[Rows showing where targets appear]
Start

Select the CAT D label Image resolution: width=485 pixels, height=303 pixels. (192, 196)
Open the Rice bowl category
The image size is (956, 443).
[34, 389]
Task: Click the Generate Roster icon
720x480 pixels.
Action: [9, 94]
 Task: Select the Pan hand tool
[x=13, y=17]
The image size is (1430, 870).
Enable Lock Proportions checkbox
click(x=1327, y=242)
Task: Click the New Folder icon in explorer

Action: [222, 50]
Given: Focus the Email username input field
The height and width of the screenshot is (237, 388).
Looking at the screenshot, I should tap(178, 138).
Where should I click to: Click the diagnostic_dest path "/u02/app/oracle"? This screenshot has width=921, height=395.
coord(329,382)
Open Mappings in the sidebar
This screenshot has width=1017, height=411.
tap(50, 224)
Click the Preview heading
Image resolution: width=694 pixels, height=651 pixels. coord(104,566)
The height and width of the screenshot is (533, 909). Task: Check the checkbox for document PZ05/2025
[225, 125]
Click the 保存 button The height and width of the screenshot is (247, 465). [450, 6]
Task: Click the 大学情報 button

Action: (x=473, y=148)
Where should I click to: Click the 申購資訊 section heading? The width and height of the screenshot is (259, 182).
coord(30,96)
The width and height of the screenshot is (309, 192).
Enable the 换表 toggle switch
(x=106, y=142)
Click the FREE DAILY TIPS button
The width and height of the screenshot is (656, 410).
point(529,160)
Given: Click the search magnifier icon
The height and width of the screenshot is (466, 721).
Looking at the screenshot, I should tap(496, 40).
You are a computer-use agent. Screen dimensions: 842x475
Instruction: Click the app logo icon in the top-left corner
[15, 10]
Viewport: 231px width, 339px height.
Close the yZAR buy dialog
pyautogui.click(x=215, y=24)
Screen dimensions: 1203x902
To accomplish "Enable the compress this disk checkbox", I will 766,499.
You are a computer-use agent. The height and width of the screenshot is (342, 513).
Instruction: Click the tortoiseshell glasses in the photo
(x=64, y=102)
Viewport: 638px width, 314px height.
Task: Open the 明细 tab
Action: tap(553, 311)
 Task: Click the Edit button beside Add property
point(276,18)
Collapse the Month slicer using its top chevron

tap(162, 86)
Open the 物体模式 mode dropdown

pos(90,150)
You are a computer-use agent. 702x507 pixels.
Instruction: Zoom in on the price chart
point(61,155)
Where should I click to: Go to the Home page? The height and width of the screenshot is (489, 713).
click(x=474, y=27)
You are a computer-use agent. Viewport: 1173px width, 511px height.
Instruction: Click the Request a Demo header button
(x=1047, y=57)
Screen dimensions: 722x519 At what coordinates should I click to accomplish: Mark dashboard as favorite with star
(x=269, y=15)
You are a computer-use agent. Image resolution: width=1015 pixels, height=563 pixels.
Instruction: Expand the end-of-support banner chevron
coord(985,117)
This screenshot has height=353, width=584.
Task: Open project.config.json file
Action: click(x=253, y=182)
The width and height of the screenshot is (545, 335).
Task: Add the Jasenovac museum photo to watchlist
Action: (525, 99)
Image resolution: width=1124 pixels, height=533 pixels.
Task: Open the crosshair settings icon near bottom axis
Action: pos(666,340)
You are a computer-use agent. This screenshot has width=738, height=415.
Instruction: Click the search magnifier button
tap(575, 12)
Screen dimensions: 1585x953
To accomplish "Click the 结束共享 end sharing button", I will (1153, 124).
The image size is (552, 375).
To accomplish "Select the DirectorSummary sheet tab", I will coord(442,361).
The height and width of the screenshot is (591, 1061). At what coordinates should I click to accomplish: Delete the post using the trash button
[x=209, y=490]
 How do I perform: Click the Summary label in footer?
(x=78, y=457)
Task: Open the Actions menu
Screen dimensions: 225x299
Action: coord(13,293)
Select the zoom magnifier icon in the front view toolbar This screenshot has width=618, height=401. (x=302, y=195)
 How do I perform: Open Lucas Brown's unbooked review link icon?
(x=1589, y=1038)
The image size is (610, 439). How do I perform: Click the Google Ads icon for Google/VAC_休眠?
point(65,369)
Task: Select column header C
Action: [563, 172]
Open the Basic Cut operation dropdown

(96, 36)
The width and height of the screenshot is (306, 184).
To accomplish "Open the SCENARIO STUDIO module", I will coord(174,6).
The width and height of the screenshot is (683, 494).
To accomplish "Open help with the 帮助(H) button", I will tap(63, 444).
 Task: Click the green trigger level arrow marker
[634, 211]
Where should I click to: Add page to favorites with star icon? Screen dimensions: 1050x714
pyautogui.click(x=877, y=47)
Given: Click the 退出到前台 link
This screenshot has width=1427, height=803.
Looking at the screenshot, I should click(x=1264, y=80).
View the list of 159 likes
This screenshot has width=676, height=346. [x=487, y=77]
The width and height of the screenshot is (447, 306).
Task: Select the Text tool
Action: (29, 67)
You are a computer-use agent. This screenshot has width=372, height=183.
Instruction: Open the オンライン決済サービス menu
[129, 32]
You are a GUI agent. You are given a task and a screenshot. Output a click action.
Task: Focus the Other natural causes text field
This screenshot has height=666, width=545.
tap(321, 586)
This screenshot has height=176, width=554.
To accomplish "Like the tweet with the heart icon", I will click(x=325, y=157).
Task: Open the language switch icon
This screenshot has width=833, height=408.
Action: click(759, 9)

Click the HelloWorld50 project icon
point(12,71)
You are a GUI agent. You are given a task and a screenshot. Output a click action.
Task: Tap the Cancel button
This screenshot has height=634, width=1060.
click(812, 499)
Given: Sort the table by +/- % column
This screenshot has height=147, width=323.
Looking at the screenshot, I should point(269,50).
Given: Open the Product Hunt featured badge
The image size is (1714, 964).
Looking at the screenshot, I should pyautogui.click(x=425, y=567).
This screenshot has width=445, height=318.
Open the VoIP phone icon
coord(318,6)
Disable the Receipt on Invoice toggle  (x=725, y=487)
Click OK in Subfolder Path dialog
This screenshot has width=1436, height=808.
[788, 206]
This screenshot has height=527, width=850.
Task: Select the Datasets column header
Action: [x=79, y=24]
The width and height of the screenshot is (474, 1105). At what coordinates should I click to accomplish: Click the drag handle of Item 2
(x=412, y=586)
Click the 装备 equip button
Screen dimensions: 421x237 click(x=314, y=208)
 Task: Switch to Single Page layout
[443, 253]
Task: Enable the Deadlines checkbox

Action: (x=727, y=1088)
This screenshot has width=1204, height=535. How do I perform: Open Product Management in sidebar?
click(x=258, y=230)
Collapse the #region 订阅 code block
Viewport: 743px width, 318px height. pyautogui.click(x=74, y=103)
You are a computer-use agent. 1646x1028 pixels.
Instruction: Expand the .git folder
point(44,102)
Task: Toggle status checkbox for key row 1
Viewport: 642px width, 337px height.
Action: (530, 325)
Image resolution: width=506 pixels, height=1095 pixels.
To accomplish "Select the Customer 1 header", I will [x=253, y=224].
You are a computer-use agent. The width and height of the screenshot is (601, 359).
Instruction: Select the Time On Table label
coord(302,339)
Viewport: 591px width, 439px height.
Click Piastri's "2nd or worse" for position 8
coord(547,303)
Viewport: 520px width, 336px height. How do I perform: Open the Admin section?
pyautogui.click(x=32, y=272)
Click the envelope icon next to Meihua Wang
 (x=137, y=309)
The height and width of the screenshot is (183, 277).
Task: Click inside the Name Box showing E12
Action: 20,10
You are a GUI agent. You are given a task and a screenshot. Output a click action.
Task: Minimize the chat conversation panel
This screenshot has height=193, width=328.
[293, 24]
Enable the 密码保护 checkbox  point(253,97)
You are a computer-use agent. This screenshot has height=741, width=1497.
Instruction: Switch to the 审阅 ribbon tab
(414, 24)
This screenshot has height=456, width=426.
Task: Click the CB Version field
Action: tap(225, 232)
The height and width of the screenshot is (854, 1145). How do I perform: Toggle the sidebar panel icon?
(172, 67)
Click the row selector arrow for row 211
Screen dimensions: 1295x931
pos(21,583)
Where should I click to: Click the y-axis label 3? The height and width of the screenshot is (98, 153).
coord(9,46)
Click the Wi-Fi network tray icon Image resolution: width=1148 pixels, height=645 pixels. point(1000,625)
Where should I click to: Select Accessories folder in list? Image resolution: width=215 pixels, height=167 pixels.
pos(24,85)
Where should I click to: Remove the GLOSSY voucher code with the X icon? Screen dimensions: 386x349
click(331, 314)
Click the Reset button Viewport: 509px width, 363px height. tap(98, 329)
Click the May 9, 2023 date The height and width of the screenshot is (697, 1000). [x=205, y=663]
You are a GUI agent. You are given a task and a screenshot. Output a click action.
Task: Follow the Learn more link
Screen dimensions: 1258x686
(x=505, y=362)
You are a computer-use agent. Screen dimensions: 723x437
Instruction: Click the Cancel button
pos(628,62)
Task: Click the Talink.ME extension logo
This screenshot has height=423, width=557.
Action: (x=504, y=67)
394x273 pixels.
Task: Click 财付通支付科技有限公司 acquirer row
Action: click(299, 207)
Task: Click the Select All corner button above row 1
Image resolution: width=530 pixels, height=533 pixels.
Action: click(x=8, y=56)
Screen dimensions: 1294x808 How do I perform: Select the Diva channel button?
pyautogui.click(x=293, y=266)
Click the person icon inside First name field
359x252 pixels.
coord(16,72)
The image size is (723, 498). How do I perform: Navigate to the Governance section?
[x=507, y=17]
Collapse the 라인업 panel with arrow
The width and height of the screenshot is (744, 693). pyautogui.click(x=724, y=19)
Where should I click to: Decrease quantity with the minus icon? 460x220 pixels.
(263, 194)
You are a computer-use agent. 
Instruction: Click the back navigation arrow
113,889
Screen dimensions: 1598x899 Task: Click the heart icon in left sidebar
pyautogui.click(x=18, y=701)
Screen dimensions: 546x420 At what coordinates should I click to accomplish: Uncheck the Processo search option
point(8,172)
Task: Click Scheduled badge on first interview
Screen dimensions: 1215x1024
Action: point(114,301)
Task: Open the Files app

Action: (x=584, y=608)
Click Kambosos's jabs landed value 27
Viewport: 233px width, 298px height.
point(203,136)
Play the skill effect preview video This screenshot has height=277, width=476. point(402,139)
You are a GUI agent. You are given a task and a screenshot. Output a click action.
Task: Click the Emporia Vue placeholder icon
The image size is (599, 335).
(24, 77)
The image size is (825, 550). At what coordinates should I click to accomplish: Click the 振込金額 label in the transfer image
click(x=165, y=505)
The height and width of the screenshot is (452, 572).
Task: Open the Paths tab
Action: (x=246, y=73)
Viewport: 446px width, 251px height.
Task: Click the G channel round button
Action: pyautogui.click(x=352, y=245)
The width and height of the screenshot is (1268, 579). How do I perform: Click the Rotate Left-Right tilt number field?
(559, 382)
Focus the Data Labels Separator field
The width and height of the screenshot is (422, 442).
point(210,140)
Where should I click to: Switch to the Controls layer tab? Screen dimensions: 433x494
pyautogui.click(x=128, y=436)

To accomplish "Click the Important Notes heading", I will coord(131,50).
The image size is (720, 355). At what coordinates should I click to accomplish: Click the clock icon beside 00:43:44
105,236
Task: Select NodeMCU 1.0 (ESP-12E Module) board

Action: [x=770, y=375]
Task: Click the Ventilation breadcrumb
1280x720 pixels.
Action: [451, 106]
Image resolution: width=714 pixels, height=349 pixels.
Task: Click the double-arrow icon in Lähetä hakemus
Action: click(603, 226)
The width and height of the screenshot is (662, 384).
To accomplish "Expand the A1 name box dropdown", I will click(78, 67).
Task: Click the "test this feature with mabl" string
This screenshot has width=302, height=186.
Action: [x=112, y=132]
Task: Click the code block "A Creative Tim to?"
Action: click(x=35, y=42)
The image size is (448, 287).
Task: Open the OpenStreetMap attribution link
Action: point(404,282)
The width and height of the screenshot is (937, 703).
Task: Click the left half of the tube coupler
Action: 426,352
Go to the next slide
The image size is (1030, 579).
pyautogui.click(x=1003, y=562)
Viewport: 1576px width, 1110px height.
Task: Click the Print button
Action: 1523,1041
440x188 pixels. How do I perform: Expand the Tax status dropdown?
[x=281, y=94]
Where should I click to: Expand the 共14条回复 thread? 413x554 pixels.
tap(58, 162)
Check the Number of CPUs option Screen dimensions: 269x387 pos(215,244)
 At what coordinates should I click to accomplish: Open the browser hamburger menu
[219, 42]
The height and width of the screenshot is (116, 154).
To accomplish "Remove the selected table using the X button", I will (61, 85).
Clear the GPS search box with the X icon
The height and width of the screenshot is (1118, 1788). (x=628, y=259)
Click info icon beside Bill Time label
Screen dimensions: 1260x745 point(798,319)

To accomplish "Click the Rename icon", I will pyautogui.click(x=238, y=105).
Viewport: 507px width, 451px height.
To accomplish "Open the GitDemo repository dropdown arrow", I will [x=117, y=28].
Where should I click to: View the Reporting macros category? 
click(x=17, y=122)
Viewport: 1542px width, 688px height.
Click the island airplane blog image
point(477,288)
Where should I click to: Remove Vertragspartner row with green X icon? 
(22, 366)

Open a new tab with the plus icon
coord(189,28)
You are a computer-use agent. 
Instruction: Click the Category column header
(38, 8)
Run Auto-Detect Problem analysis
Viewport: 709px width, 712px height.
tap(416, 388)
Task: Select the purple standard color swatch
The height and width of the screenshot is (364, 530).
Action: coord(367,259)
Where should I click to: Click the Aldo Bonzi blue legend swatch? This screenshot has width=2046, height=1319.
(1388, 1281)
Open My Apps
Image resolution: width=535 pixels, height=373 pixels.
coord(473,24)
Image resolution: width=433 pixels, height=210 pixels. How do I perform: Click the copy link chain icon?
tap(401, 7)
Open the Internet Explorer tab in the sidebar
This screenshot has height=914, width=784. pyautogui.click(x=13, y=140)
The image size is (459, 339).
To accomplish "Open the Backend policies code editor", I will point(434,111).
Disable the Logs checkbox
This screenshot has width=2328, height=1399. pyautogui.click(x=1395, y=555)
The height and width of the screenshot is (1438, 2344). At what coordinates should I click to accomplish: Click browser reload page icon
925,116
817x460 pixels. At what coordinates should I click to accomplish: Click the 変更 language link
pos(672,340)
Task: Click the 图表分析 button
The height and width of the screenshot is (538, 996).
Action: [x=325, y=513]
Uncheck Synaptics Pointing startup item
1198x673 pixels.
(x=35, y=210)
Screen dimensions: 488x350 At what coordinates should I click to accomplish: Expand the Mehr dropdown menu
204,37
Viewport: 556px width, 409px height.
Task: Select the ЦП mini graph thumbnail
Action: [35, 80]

End

== Work to be completed ==
Reproduce the lines of the records above verbatim, starting from the line containing "Given: Focus the Email username input field" and continuing through the line containing "Action: tap(553, 311)", both included.

== Expected answer ==
Given: Focus the Email username input field
The height and width of the screenshot is (237, 388).
Looking at the screenshot, I should tap(178, 138).
Where should I click to: Click the diagnostic_dest path "/u02/app/oracle"? This screenshot has width=921, height=395.
coord(329,382)
Open Mappings in the sidebar
This screenshot has width=1017, height=411.
tap(50, 224)
Click the Preview heading
Image resolution: width=694 pixels, height=651 pixels. coord(104,566)
The height and width of the screenshot is (533, 909). Task: Check the checkbox for document PZ05/2025
[225, 125]
Click the 保存 button The height and width of the screenshot is (247, 465). [450, 6]
Task: Click the 大学情報 button

Action: (x=473, y=148)
Where should I click to: Click the 申購資訊 section heading? The width and height of the screenshot is (259, 182).
coord(30,96)
The width and height of the screenshot is (309, 192).
Enable the 换表 toggle switch
(x=106, y=142)
Click the FREE DAILY TIPS button
The width and height of the screenshot is (656, 410).
point(529,160)
Given: Click the search magnifier icon
The height and width of the screenshot is (466, 721).
Looking at the screenshot, I should tap(496, 40).
You are a computer-use agent. Screen dimensions: 842x475
Instruction: Click the app logo icon in the top-left corner
[15, 10]
Viewport: 231px width, 339px height.
Close the yZAR buy dialog
pyautogui.click(x=215, y=24)
Screen dimensions: 1203x902
To accomplish "Enable the compress this disk checkbox", I will 766,499.
You are a computer-use agent. The height and width of the screenshot is (342, 513).
Instruction: Click the tortoiseshell glasses in the photo
(x=64, y=102)
Viewport: 638px width, 314px height.
Task: Open the 明细 tab
Action: tap(553, 311)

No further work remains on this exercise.